# Talk:Kernel trick

WikiProject Robotics (Rated Start-class, Mid-importance)
Kernel trick is within the scope of WikiProject Robotics, which aims to build a comprehensive and detailed guide to Robotics on Wikipedia. If you would like to participate, you can choose to edit this article, or visit the project page (Talk), where you can join the project and see a list of open tasks.
Start  This article has been rated as Start-Class on the project's quality scale.
Mid  This article has been rated as Mid-importance on the project's importance scale.
WikiProject Mathematics (Rated Start-class, Low-importance)
This article is within the scope of WikiProject Mathematics, a collaborative effort to improve the coverage of Mathematics on Wikipedia. If you would like to participate, please visit the project page, where you can join the discussion and see a list of open tasks.
Mathematics rating:
 Start Class
 Low Importance
Field: Applied mathematics

## Merge with Kernel Method

This article is nice, and has some good mathematical background that the Kernel methods article is missing ... but the two articles seem to be discussing the same concept. I think we should merge them. What do others think? We can make a redirect so both names still work for links and searches. (User talk:riedl July 3 2009). —Preceding undated comment added 21:12, 3 July 2009 (UTC).

I am not sure if this should happen; but we need to make sure that either the article keeps the title "kernel trick" or resolves that link correctly as that is a very common name in the literature. Doctorambient (talk) 18:44, 26 March 2013 (UTC)

Many (most?) people are introduced to the "Kernel Trick" because it is used by SVM, which is popular. I think having a dedicated topic for Kernel Trick is useful and should be MOTIVATED BY CLEAR EXAMPLE. The Mathematical principles should be in the Kernel Models page. my 2 cents. — Preceding unsigned comment added by 76.21.11.140 (talk) 01:55, 5 June 2013 (UTC)
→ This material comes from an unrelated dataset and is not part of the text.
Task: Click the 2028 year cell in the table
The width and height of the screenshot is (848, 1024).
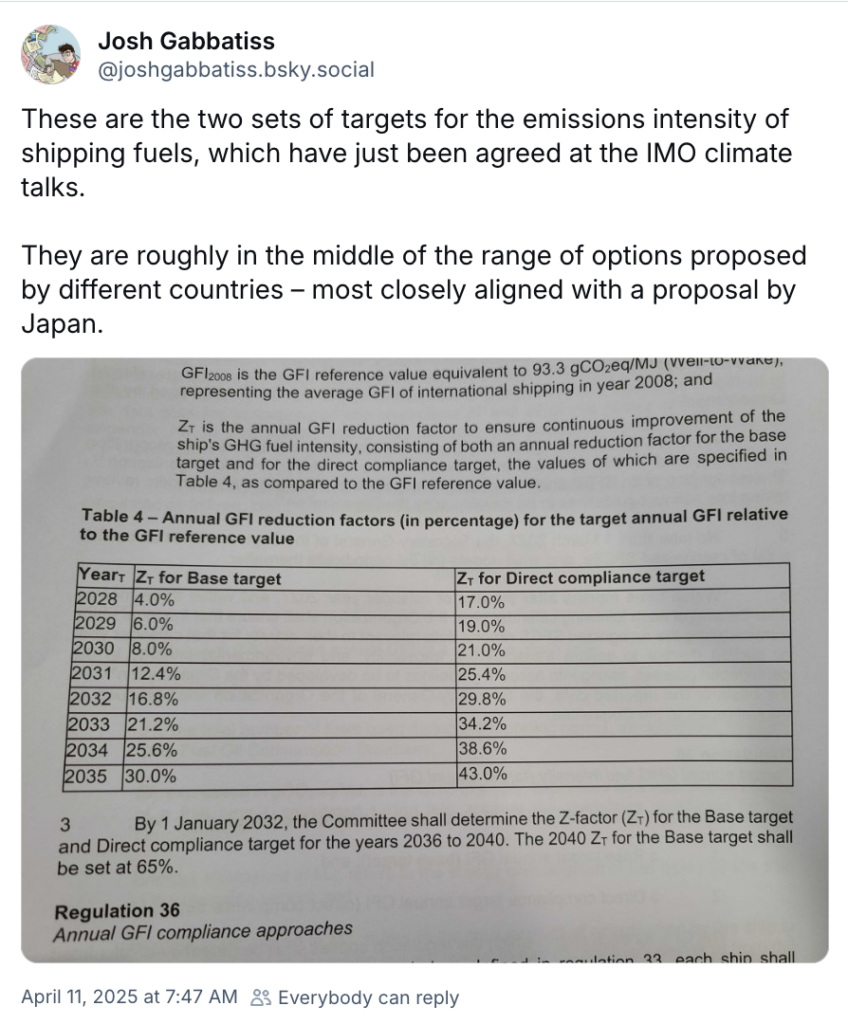Action: point(98,600)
I like the tone of the article. It offers a direct statement of what the "Kernel Trick" is in a way that is easy to grasp. A more formal treatment may retain the actual content while losing the reader in the details. This one does not do that. — Preceding unsigned comment added by 108.31.9.224 (talk) 02:48, 28 November 2013 (UTC)

I think the link to Kernel_statistics is really misleading, since its about Kernels used in non-parametric density estimation (window estimators). This is something completely different! —Preceding unsigned comment added by 82.130.82.137 (talk) 17:05, 10 February 2009 (UTC)

## PDF linked in external resources

I am going to delete the document linked as part of the external resources. My reasons are : 1)the document lacks any scholarly format (there are even question marks as to the uncertainty of certain details - for example, in the second paragraph, the author is unsure of who is responsible for a contribution). 2) The language used in the document is too informal. 3) The author introduces many concepts without a clear background or explanation that is necessary to understand them.

I, on the whole believe that, someone who does link to this document and gives it a read will be left with no clear idea of how the kernel trick works.

If you think otherwise, please undo my edit and write a short note on my talk page as to why this document should continue to be linked.

Grokmenow 11:22, 18 October 2007 (UTC)

## Mercer's condition

I find this statement of Mercer's theorem very vague. Specifically, what is the space that the kernel operates in, and what is the higher-dimensional space? I would think it would be easy for anyone who knows this theorem to state the answers. Michael Hardy 22:29, 24 Aug 2003 (UTC)

After the last round of edits, the article is now factually incorrect. It is not that the kernel is decomposed into eigenfunctions. It is that the kernel is decomposed into a single dot product $K(x,y) = \phi(x)\phi(y)$. The new feature space $F$ is defined by the map $\phi: x -> F$. $\phi$ may be a non-linear function of x and $F$ may have a much higher (or infinite) dimension than x.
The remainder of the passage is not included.